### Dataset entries
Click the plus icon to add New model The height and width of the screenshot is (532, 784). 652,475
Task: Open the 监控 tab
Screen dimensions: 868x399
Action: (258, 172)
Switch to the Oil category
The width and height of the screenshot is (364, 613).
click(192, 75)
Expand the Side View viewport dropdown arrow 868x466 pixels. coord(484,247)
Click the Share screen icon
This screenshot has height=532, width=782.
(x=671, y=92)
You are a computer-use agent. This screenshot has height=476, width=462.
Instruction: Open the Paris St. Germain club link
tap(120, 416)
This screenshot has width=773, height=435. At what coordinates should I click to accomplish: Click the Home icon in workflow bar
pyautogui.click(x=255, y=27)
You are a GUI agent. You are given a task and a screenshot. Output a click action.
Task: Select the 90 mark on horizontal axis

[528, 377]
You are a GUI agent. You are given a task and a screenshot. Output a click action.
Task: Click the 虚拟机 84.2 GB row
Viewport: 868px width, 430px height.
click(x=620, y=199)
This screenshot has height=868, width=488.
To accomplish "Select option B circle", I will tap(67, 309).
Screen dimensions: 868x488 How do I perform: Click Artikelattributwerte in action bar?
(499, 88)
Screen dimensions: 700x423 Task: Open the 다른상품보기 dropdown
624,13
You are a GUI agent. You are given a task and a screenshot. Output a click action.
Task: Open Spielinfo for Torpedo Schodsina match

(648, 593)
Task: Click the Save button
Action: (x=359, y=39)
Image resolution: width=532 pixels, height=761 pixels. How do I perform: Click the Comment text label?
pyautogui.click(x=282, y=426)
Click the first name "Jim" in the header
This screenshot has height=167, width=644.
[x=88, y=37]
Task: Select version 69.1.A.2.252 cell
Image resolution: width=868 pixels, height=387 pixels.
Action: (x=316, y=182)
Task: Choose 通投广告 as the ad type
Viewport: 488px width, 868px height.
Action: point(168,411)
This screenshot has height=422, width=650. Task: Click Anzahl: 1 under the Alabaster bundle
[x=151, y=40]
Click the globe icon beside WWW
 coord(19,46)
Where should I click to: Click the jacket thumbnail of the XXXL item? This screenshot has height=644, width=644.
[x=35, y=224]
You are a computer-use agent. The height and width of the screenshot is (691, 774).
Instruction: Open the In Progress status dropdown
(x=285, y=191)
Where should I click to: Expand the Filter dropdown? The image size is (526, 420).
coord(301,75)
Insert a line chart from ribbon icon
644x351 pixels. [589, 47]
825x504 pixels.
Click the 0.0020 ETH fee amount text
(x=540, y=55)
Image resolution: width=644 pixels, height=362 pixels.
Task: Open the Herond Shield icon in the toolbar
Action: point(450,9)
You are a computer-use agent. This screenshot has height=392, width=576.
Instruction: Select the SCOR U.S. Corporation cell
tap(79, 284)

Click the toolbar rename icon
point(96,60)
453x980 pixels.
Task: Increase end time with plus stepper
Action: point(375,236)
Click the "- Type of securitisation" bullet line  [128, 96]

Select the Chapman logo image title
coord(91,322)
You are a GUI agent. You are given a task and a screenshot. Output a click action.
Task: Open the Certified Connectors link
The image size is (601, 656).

### TO DO
What is needed is an exact transcription of every entry.

### RESULT OF THIS TASK
Click the plus icon to add New model The height and width of the screenshot is (532, 784). 652,475
Task: Open the 监控 tab
Screen dimensions: 868x399
Action: (258, 172)
Switch to the Oil category
The width and height of the screenshot is (364, 613).
click(192, 75)
Expand the Side View viewport dropdown arrow 868x466 pixels. coord(484,247)
Click the Share screen icon
This screenshot has height=532, width=782.
(x=671, y=92)
You are a computer-use agent. This screenshot has height=476, width=462.
Instruction: Open the Paris St. Germain club link
tap(120, 416)
This screenshot has width=773, height=435. At what coordinates should I click to accomplish: Click the Home icon in workflow bar
pyautogui.click(x=255, y=27)
You are a GUI agent. You are given a task and a screenshot. Output a click action.
Task: Select the 90 mark on horizontal axis

[528, 377]
You are a GUI agent. You are given a task and a screenshot. Output a click action.
Task: Click the 虚拟机 84.2 GB row
Viewport: 868px width, 430px height.
click(x=620, y=199)
This screenshot has height=868, width=488.
To accomplish "Select option B circle", I will tap(67, 309).
Screen dimensions: 868x488 How do I perform: Click Artikelattributwerte in action bar?
(499, 88)
Screen dimensions: 700x423 Task: Open the 다른상품보기 dropdown
624,13
You are a GUI agent. You are given a task and a screenshot. Output a click action.
Task: Open Spielinfo for Torpedo Schodsina match

(648, 593)
Task: Click the Save button
Action: (x=359, y=39)
Image resolution: width=532 pixels, height=761 pixels. How do I perform: Click the Comment text label?
pyautogui.click(x=282, y=426)
Click the first name "Jim" in the header
This screenshot has height=167, width=644.
[x=88, y=37]
Task: Select version 69.1.A.2.252 cell
Image resolution: width=868 pixels, height=387 pixels.
Action: (x=316, y=182)
Task: Choose 通投广告 as the ad type
Viewport: 488px width, 868px height.
Action: point(168,411)
This screenshot has height=422, width=650. Task: Click Anzahl: 1 under the Alabaster bundle
[x=151, y=40]
Click the globe icon beside WWW
 coord(19,46)
Where should I click to: Click the jacket thumbnail of the XXXL item? This screenshot has height=644, width=644.
[x=35, y=224]
You are a computer-use agent. The height and width of the screenshot is (691, 774).
Instruction: Open the In Progress status dropdown
(x=285, y=191)
Where should I click to: Expand the Filter dropdown? The image size is (526, 420).
coord(301,75)
Insert a line chart from ribbon icon
644x351 pixels. [589, 47]
825x504 pixels.
Click the 0.0020 ETH fee amount text
(x=540, y=55)
Image resolution: width=644 pixels, height=362 pixels.
Task: Open the Herond Shield icon in the toolbar
Action: point(450,9)
You are a computer-use agent. This screenshot has height=392, width=576.
Instruction: Select the SCOR U.S. Corporation cell
tap(79, 284)

Click the toolbar rename icon
point(96,60)
453x980 pixels.
Task: Increase end time with plus stepper
Action: point(375,236)
Click the "- Type of securitisation" bullet line  [128, 96]

Select the Chapman logo image title
coord(91,322)
You are a GUI agent. You are given a task and a screenshot. Output a click action.
Task: Open the Certified Connectors link
The image size is (601, 656).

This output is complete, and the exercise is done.